CONSEGNA A = Riscrivi tutto il testo da leggere, parola per parola e senza cambiare nulla.

CULTURA

Quando l’algoritmo non dice la verità

SCIENZA - «Outnumbered», del matematico David Sumpter edito da Bloomsbury
TERESA NUMERICOusa

Secondo Bernard Stiegler, un noto filosofo francese, la costruzione dell’identità degli esseri umani è l’esito di un processo di adattamento alle tecnologie che hanno impiegato nel tempo, e dalle quali sono sempre stati dipendenti. La capacità di invenzione tecnica e quella di pensare e agire attraverso i dispositivi hanno rappresentato per l’umano la condizione di possibilità della sopravvivenza in un ambiente ben più brutale e forte di loro. Un posto speciale è riservato per il filosofo alle tecniche per la conservazione e costruzione della memoria, da cui discenderebbe la formazione stessa dell’interiorità umana: dal linguaggio al disegno, dalla scrittura alla stampa, dal computer alla rete e alla digitalizzazione. Eppure la struttura psichica umana potrebbe anche scomparire, in conseguenza dell’adozione di nuovi strumenti di esternalizzazione della memoria, con lei incompatibili.

CONSEGNA B = Restituisci senza modifiche le righe dell'elenco, dalla riga che contiene "Where should I click to: Select the label" fino a quella che contiene "coord(143,14)", entrambe comprese. Non includere le immagini nella risposta.

DATI DELL'ESERCIZIO =
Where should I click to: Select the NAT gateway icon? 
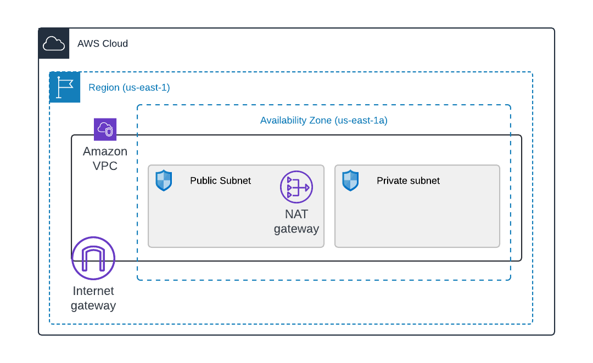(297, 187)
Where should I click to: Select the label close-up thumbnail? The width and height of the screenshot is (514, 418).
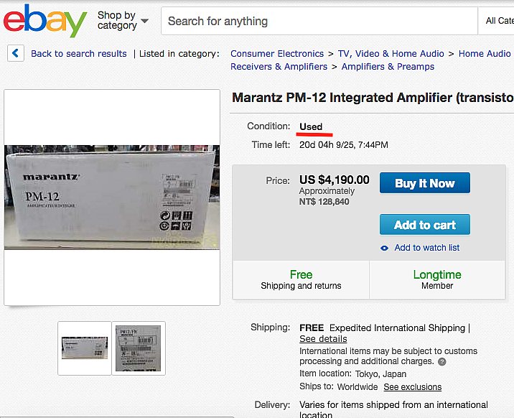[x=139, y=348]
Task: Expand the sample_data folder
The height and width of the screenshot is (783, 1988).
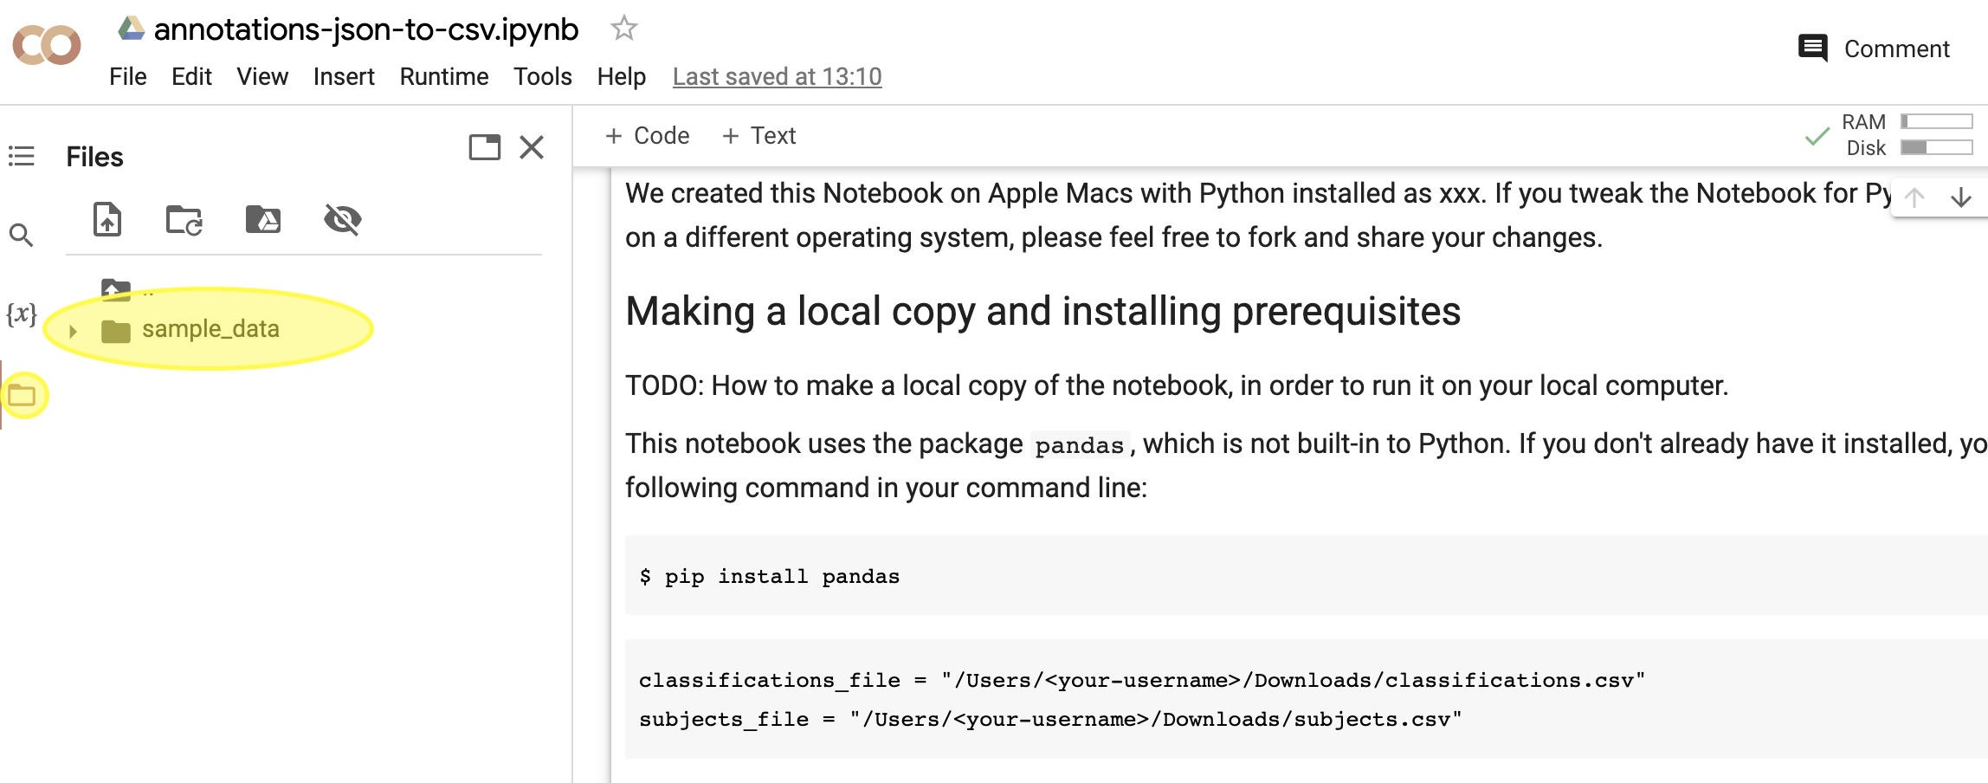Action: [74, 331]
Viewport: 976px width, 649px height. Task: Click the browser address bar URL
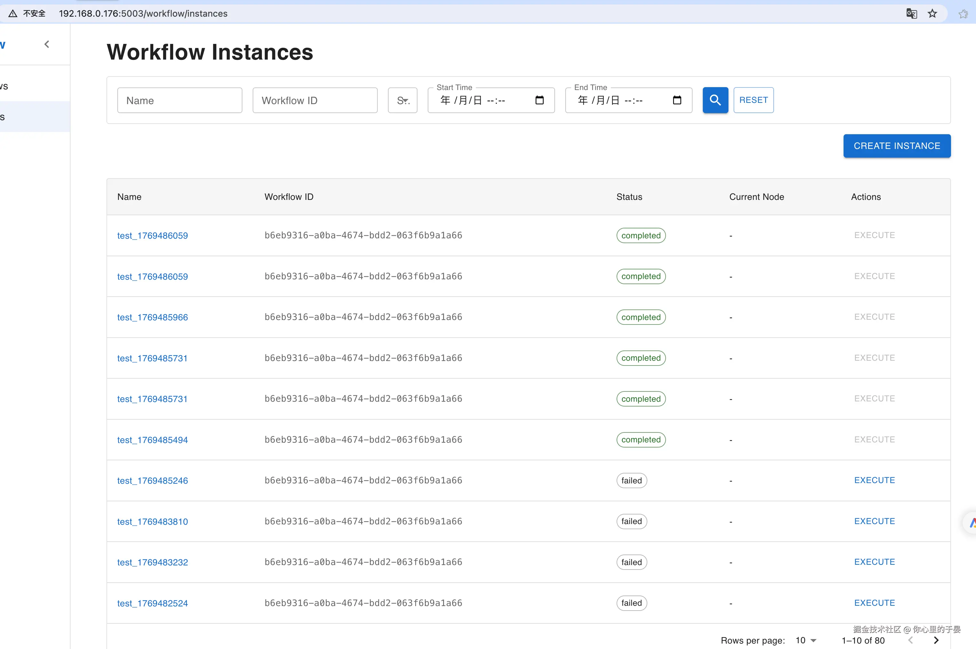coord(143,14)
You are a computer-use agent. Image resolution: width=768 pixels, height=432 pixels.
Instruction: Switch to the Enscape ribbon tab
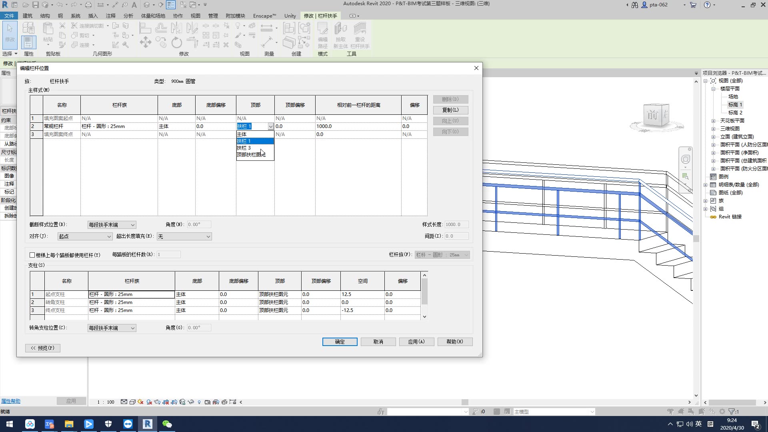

RISPOSTA CORRETTA A =
CULTURA

Quando l’algoritmo non dice la verità

SCIENZA - «Outnumbered», del matematico David Sumpter edito da Bloomsbury
TERESA NUMERICOusa

Secondo Bernard Stiegler, un noto filosofo francese, la costruzione dell’identità degli esseri umani è l’esito di un processo di adattamento alle tecnologie che hanno impiegato nel tempo, e dalle quali sono sempre stati dipendenti. La capacità di invenzione tecnica e quella di pensare e agire attraverso i dispositivi hanno rappresentato per l’umano la condizione di possibilità della sopravvivenza in un ambiente ben più brutale e forte di loro. Un posto speciale è riservato per il filosofo alle tecniche per la conservazione e costruzione della memoria, da cui discenderebbe la formazione stessa dell’interiorità umana: dal linguaggio al disegno, dalla scrittura alla stampa, dal computer alla rete e alla digitalizzazione. Eppure la struttura psichica umana potrebbe anche scomparire, in conseguenza dell’adozione di nuovi strumenti di esternalizzazione della memoria, con lei incompatibili.

RISPOSTA CORRETTA B =
Where should I click to: Select the label close-up thumbnail? The width and height of the screenshot is (514, 418).
[x=139, y=348]
Task: Expand the sample_data folder
The height and width of the screenshot is (783, 1988).
Action: [74, 331]
Viewport: 976px width, 649px height. Task: Click the browser address bar URL
coord(143,14)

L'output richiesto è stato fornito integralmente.